Under the proposal, a developer would be required to appoint a building assessor (and cover all of the costs associated with that) to carry out a mandatory inspection. The inspection regime requires: 

  • A preliminary inspection and report between 15 and 18 months after the issue of the OP. The report must specify the defective building work and its cause. At this time, the developer is provided an opportunity to rectify any defects identified. 
  • A final inspection is to be arranged at least 18 months after the issue of the OP with a final report issued between 21-24 months after OP. The final inspection and report is required to: 
    • inspect the defective work set out in the preliminary report, and 
    • identify whether the defects identified in the preliminary report have been rectified and any reportable defects from the rectification work. This report is confined to assessing defective work identified in the preliminary report. 

A claim on the bond can only be made if the affected lots amount to a majority of lot entitlements and to cover the costs of rectifying defective building work. 

The bond amount paid must be approved by the regulator. If there is a dispute, the regulator will either determine the amount or commission an independent report. 

The bond will be released back to the developer if:

  • There are no defects in the preliminary report; and 
  • The developer secures the consent of the owners’ corporation.

The proposal is heavily modelled on the NSW approach which has been in place since 2015. 

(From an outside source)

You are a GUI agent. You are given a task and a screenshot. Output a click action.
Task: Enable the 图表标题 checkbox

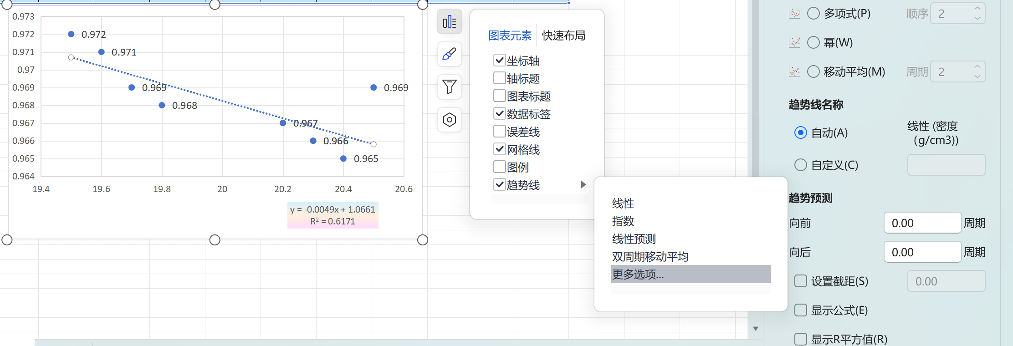point(500,96)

The success in NSW is unclear. However, the NSW Government has announced they will be replacing their developer bond and inspection regime with decennial liability insurance; a model of first resort insurance that applies to multi-rise buildings for 10 years to rectify structural defects. 

What’s next?

The Bill is currently being considered by Parliament. At this stage HIA understands that most of the reforms will not commence until July 2026.

Members should be aware that there several issues that have little explanation or detail regarding their operation. We continue to press Government for further clarity around these issues, for example how existing eligibility and DBI limits will operate under the new statutory insurance model.

HIA will keep members up to date as more details come to light.